Dancing a two step: Analysing non random data.

posted Dec 29, 2011, 10:44 AM by Admin PEMRF   [ updated Aug 25, 2013, 10:00 PM ]

Certainly one of the problems of the exabytes of information that will come from HITECH mandated electronic records will be the data quality.  Much of the stored data is likely meaningless, inserted only as part of endless reimbursement gamesmanship.  A thoughtful data harvesting plan can eliminate much of this noise. Let’s for a moment pretend that the problems plaguing such data sets have been solved. Other potential pitfalls remain.

We are then left with need to ensure that the resulting observational data sets will be analyzed meaningfully. There is ample reason to be worried as even a casual stroll through the trauma literature shows.  Aside from the obvious risk of confusing association with causality there are other concerns.

One is endogeneity. At its simplest a researcher may observe associations between variables without realizing that there is some other unobserved variable that is associated with both variables. There is a great video describing this here (http://www.youtube.com/watch?v=dLuTjoYmfXs).

Another problem is failing to adjust for the non-random nature of the data. The outcome of interest to a particular investigator is not likely to be random.  And if the outcome is being studied in conjunction with an exposure variable it is equally unlikely that assignment of that variable is random. So the analysis must account for the fact that neither the dependent nor independent variables are random. In some cases the forces at play, other than the hypothesis being tested, in determining this non randomness may affect these variables in directions that are inconvenient for researchers.  A medication may be more or less likely to be given to a smaller child, and a smaller child may be more or less likely to have the outcome being sought. All of this suggests a two-step approach.

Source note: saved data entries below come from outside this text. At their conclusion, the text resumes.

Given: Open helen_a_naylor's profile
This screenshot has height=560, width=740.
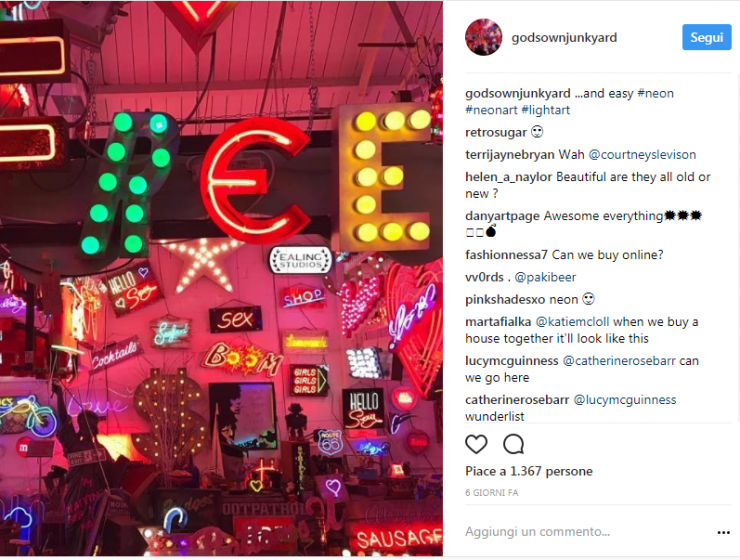Looking at the screenshot, I should [508, 177].
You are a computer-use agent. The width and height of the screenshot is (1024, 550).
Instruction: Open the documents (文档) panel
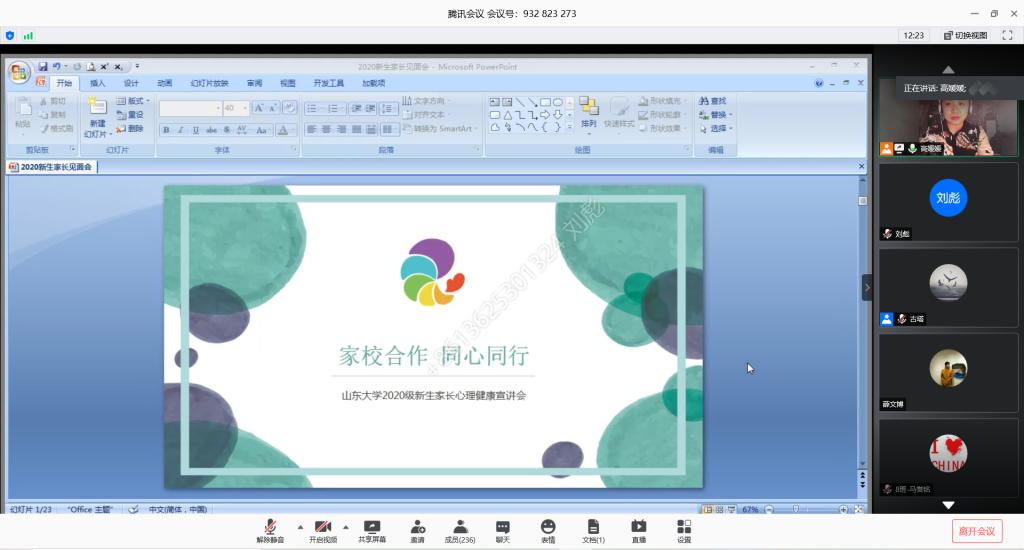pos(593,530)
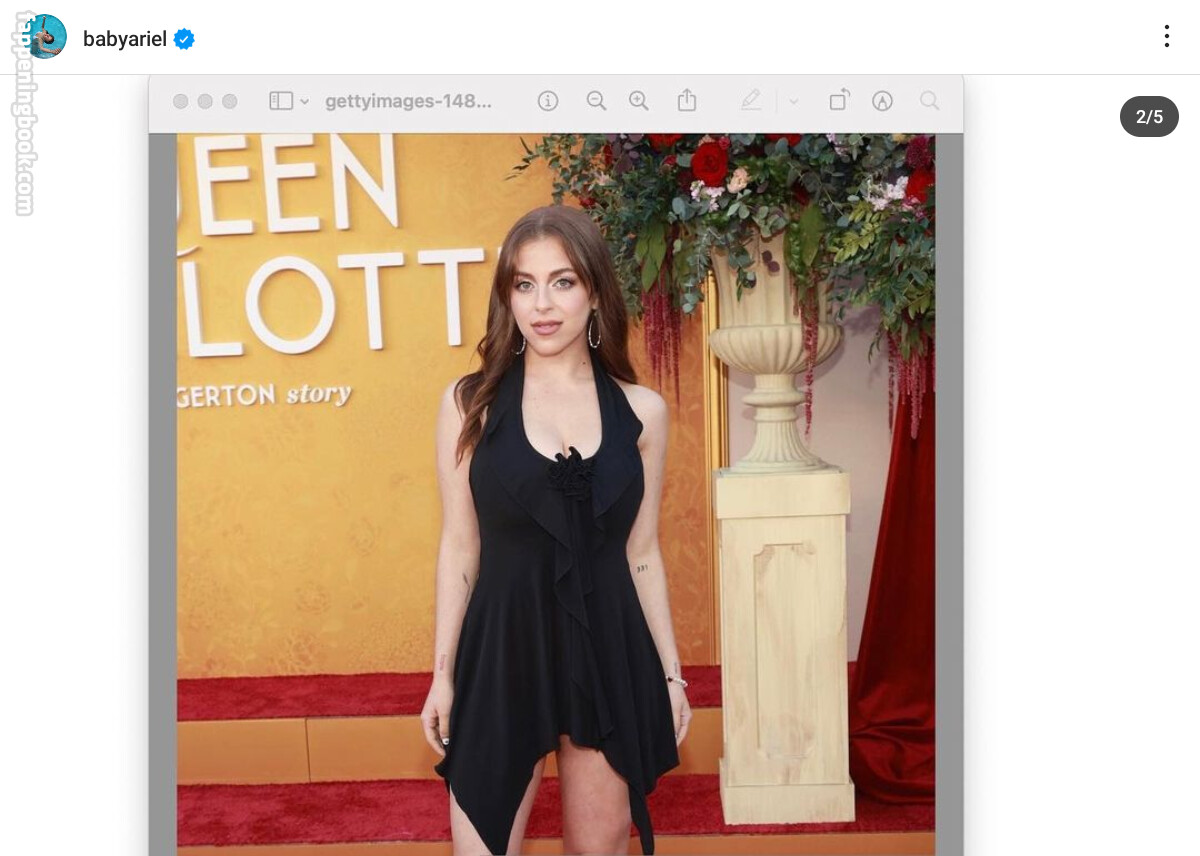
Task: Toggle the Markup toolbar icon
Action: pyautogui.click(x=882, y=101)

 So pediatric emergency medicine and other observational studies will become increasingly reliant on well thought-out but relatively complex models to predict the baseline probability of exposures and outcomes. Only after completing this step will investigators be able to meaningfully assess the effect of the independent variable on the outcome. There are a variety of ways to do this. The appropriate one will depend on the circumstances. But the concept; a two-step approach, one to model the underlying probability of exposure, the other to model the underlying probability of the outcome, prior to testing a hypothesis is an important one.